Tout d’abord parce que dés ses débuts, les lecteurs ont reconnu là l’une des œuvres marquantes du comics moderne, aussi importante que Watchmen, que Dark Knight… Une œuvre qui va consacrer Moore à jamais. Les numéros vont très vite devenir introuvables (en plus, Eclipse, l’éditeur qui a repris les épisodes parus dans les Warrior et qui va permettre à Moore de continuer ses idées, est une petite structure qui ne peut plus, rapidement, financer ses parutions et la série devra s’arrêter au numéro 24…), les cotations vont s’envoler et du coup la plupart des gens qui en ont entendu parler à ce moment là n’ont certainement même pas lu plus de deux ou trois numéros !
"Culte" aussi parce que c’est l’une des premières pierres fondatrices d’un comics plus mature, un âge plus adulte. Nombre d’artistes n’hésitent pas à citer Miracleman comme l’une de leurs principales influences, de celles qui ont changé leur façon de lire des BD, carrément !
"Culte" surtout, car depuis la "traduction" aux Etats Unis dans les années 80, il y a une véritable guerre de droit d’auteur.
A la base, le personnage est créé en 53 par Mick Anglo pour remplacer Captain Marvel de Fawcett qui venait de cesser de paraitre.
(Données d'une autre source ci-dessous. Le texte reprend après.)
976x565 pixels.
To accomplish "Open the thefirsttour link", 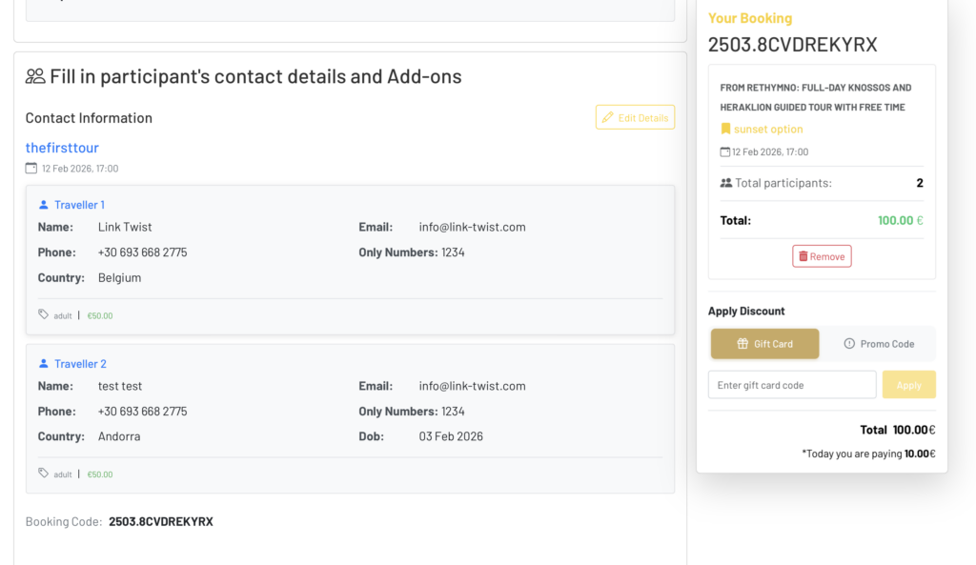I will coord(62,148).
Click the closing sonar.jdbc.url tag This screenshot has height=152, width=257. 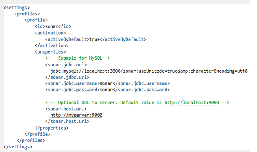coord(67,77)
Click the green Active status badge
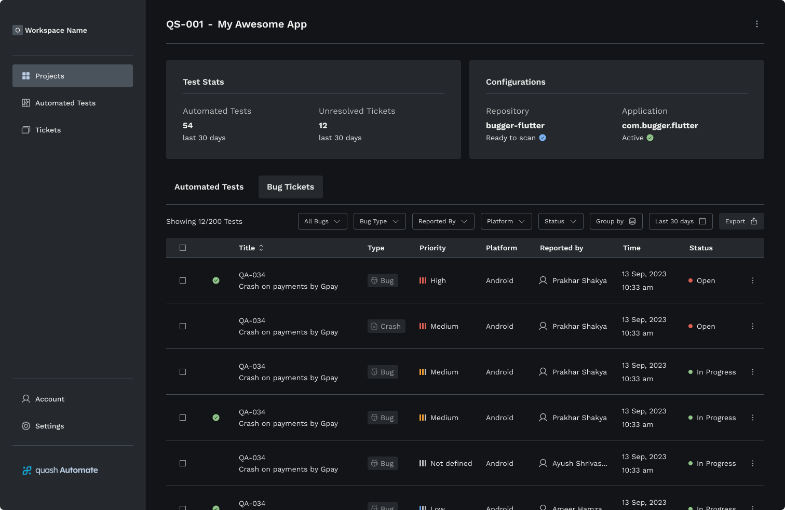Viewport: 785px width, 510px height. 650,138
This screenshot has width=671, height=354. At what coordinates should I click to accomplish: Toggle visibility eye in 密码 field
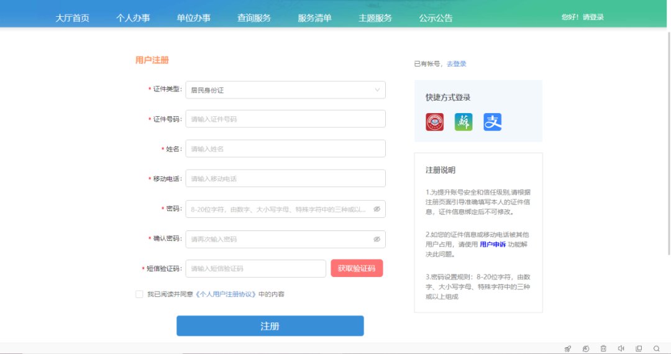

Pendant 10 ans il va remporter un certain succès en Angleterre, mais devra lui aussi disparaitre une première fois de la scène anglaise en 63 à cause d’un procès pour plagiat de la part de DC. En 82, Dez Skinn, un transfuge de Marvel UK, lance une nouvelle boite d’édition appelée Quality et plus particulièrement un magazine, Warrior. Pour l’occasion, il s’associe avec la crème des jeunes auteurs british du moment, et plus particulièrement Alan Moore ! Skinn se dit alors que comme Marvelman n’est plus paru depuis presque 20 ans, il doit être libre de droit, il décide donc de le "revamper" en se réappropriant les droits du personnage dans la foulée, les partageant en parts égales avec les auteurs…
Devant la débâcle d’Eclipse, Moore et Davis vont céder leur part à leurs successeurs Gaiman et Buckingham, puis ce dernier les vend à Mac Farlane, transformant cette affaire en véritable casse-tête juridique qui a vu Gaiman et MacFarlane s’affronter sans merci autour du personnage, et ce pendant presque deux décennies. Après tout qui avait les droits sur le personnage ?
Il aura fallu l’arrivée de Marvel, au départ comme soutien de Gaiman (il lui ont permis, grâce à quelques projet maison, de payer ses avocats), puis comme partenaire, qui rachète en 2009 les droits originaux du personnage à… Mick Anglo… Réduisant ainsi les magouilles de Mac Farlane à néant et ouvrant alors la voie à de nouvelles publications, d’une part, puis à une éventuelles suite…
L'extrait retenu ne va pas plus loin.